The Chinese Communist Party lashed out at the Czech Republic on Sunday for sending a 90-member delegation to visit Taiwan, led by Czech Senate Speaker Milos Vystrcil.
The Chinese said Vystrcil “crossed a red line” and would “pay a heavy price” for his actions. Pavel Novotny, mayor of a district in Prague, hit back on Monday by denouncing the Chinese Foreign Ministry as a gang of “unmannered rude clowns.”
Vystrcil arrived in Taiwan with his delegation last week for a five-day tour, becoming the highest-ranking Czech official ever to visit the island nation, although the government did not officially endorse his trip. He said his goal was to promote commercial ties with Taiwan and he knew Beijing would object, as it does to anything that strengthens Taiwan’s legitimacy as an independent state.
When Vystrcil addressed the Taiwanese parliament, he delivered a variation of former U.S. President John F. Kennedy’s famous “Ich bin ein Berliner” speech, declaring himself Taiwanese in his heart. His opposite number in Taipei, Parliamentary Speaker You Si-kun, responded that the visit would strengthen both the Czech-Taiwanese friendship and the cause of democracy worldwide.
Taiwanese President Tsai Ing-wen thanked Vystrcil for his visit, stressing shared “core values” and looking forward to “furthering cooperation” between Taiwan and the Czech Republic. The Taiwanese Foreign Ministry thanked Vystrcil for “putting friendship before politics” and toasted a shared commitment to “freedom, democracy, equality, and respect.”
Unsurprisingly, none of this sat well with Beijing, which reacted with such fury that even Czech politicians favorably disposed to trade with China took offense.
Chinese Foreign Minister Wang Yi called Vystrcil’s visit a “provocation” against Beijing’s principle that Taiwan is an “inseparable part of China.”
Wang warned the Chinese government and people would not “sit idly by,” but would instead make Vystrcil “pay a heavy price for his short-sighted behavior and political opportunism.”
China summoned the Czech ambassador to lodge “stern representation and strong protest” against Vystrcil, who the Chinese government accused of aiding “separatists” and “anti-China forces” by interfering in “China’s domestic affairs” for personal gain.
Beijing added some threats against the rest of Europe for good measure, warning there would be dire consequences for emulating the Czech Republic and siding with Taiwan or the United States.

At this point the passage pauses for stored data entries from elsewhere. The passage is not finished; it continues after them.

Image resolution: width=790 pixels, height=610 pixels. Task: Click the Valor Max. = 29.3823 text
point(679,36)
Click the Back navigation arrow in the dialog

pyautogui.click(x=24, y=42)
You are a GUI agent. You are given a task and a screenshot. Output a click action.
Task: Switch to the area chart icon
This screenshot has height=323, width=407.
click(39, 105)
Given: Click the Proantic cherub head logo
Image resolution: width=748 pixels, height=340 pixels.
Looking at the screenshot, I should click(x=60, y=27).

“I think most of the Czech people, they will respond negatively to these threats. They are probably not going to be polite,” a Czech restaurateur living in Taiwan accurately predicted to Voice of America News, suggesting that 30 years of Soviet domination made his countrymen very sensitive to perceptions of bullying.

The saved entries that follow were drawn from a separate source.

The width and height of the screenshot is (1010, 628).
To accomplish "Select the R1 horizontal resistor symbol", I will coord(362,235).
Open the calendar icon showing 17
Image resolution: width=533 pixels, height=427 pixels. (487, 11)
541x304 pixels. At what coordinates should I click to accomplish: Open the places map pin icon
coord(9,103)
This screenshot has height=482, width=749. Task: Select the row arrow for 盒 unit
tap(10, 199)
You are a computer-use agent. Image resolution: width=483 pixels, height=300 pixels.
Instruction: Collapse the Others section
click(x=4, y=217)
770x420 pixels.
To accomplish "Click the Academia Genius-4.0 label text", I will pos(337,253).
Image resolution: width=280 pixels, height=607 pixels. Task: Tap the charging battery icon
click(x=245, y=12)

Pavel Novotny, mayor of the Reporyje district of Prague, struck back on Monday with a heated letter to the Chinese foreign minister that he also posted on Facebook. He demanded an immediate apology from Wang, saying he should feel “ashamed” and could expect to “pay a heavy price for bullying,” turning Wang’s own language against him.
“Your behavior has substantially crossed the lines of what is diplomatically acceptable,” Novotny thundered. “You dare to threaten [our] senate chairman with ‘pay a heavy price,’ you unmannered rude clowns!”
Novotny got rather salty at the end: “Wake up. You will not shit on us. Do not let this be repeated. Send me the copy of the apology on email, so I can put it in archives and forget your pathetic diplomatic fuck up you have just made. Don’t piss me off.” He signed off by “pretending” to send his regards.
Novotny’s letter chided Czech Foreign Minister Tomas Petricek for allegedly feeling the same way but lacking the courage to confront China because his “not very sane” boss, Czech President Milos Zeman, and his “accomplice,” Prime Minister Anrej Babis, want to curry favor with China.
But Petricek did, in fact, push back against Wang on Monday in much the same spirit as Novotny, albeit without the four-letter words and clown comparisons.
“Minister Wang’s statements are over the edge. Such strong words do not belong in the relations between the two sovereign countries,” Petricek tweeted, promising to summon the Chinese ambassador to lodge a formal complaint.
In addition to China’s bullying sensibilities about Taiwan, the backdrop for the sudden and surprisingly intense China-Czech spat includes disappointment with Chinese investments in the Czech Republic since Zeman took office in 2013 with the goal of forging closer business ties, the Czechs having second thoughts about allowing China’s Huawei to be involved with their 5G wireless network, and a warm welcome given to U.S. Secretary of State Mike Pompeo in mid-August when he toured Central and Eastern Europe to warn against Chinese and Russian influence.